We are too imperfect as people to have the logic, as we practice immorality everyday. Simply by flushing the toilet or taking a 20 minute shower, you are contributing to the immorality of millions of people around the world without water.
Self-importance makes the world go around, not morals.
This, while I do believe with Darquewillow's sentiments about not needing a God to be moral, I have to say morality at best is a highly complex term. We have set a societal limit on what exactly is immoral and what is universally accepted as moral through what we call "laws." Stripping it directly from the religious texts we have: 'don't kill,' 'don't steal,' 'don't covet another man's objects/wife/girlfriend/ friend/ etc.,' 'do not cheat,' etc.

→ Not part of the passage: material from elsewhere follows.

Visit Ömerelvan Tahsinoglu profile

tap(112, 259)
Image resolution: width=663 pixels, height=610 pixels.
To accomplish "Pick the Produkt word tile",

Essentially organized religion, particularly Christianity, I've found (sorry if I offend any highly religious Christians) has its own reward system. You have a reward and a punishment for every transgression you commit and for every good deed you commit. So if you were to give a homeless man the clothes off of your back that would make you morally correct, for you have a done good deed. Tally that up over your lifetime and you will, according to the Bible, find yourself at Heaven's Gate. It's a highly, in my opinion, flawed system because the morals of a person can vary greatly depending on the way their life choices shaped them.
So this brings me back up to my earlier example: What if you were that homeless man and you had no money, no food, and no clothing? What if you had to scavenge around in garbage cans, eating the scraps of food that thousands and millions of people discarded so carelessly? What if you were dying from some sickness, had no health insurance, no job, and you had to resort to stealing medication just to live? By society's limited standards on morality, stealing would be seen as immoral. But as a poor man just trying to get by, you would see this as morally acceptable because it's a matter of survival. Certainly you wouldn't want to steal, at some point you may have had a job and money and somewhere along the course of your life you may have lost it. The difficulties of society may have pushed you into committing something you may not have wanted to do: steal medicine for yourself or a dying relative because you severely lacked the funds to get it.
In situations such as this and many others, the definitive meaning of morality is questioned.
But humans, particularly religious ones must feel the need to complete a moral deed for some sort of reward. Getting into heaven or depending on a higher and ultimately more intelligent deity makes us more comfortable doing something that is considered selfless. Doing something immoral such as lying, stealing, cheating, killing, etc. will supposedly get you into Hell.
And yet, we as human beings have a wonderful ability to embrace Free will. We can do as we please, if we struggle to survive then we can live off of instinct: smuggling food, searching ceaselessly for a job to earn monetary funds to thrive. We can put our mothers and fathers in nursing homes, having the state's taxes fund for their care, or we can take up the burden upon ourselves. We can choose to steal food that we never bought with our own money that was thrown away to get a meal or we can struggle to find a job to make ends meet.
What we find to be moral is a perplexing thing because this depends upon the individual. As a child, your parents may or may not have taken you to Church and what you learned to be morally acceptable and immoral would have come to you from the mouth of a preacher and from a Holy Bible or the Quran or the Torah or some other form of a religious text. And yet as, Jquestionmark said, as you mature and view the hardships of other people: relatives, friends, strangers on the street, as well as the difficulties you face in your own life, your view of morality will be reshaped.
I personally believe that morality should not be determined by what you read in religious book but should be defined by what you as an individual perceive it to be. I give the clothes off of my back to children suffering from Lupus because I choose to, not for some petty reward or recognition. I neither expect a pat on the back of a "good job" from someone who knows this obscure fact about me, because regardless of what they think it's something I want to do, that I feel obligated to do. If I donate blood to someone it's because I want to, because the moral for me is a positive one.
I'm partly a follower of what society dictates as immoral and moral and yet I feel that if you are poor and you have no other choices granted to you, then sleep on a public bench, scavenge for food, beg for money, do what you must to survive. Your morals are your morals and so not only is it complex, broad, and transient in its definition, but it also can not and should not be adamantly restricted to what society and its laws govern.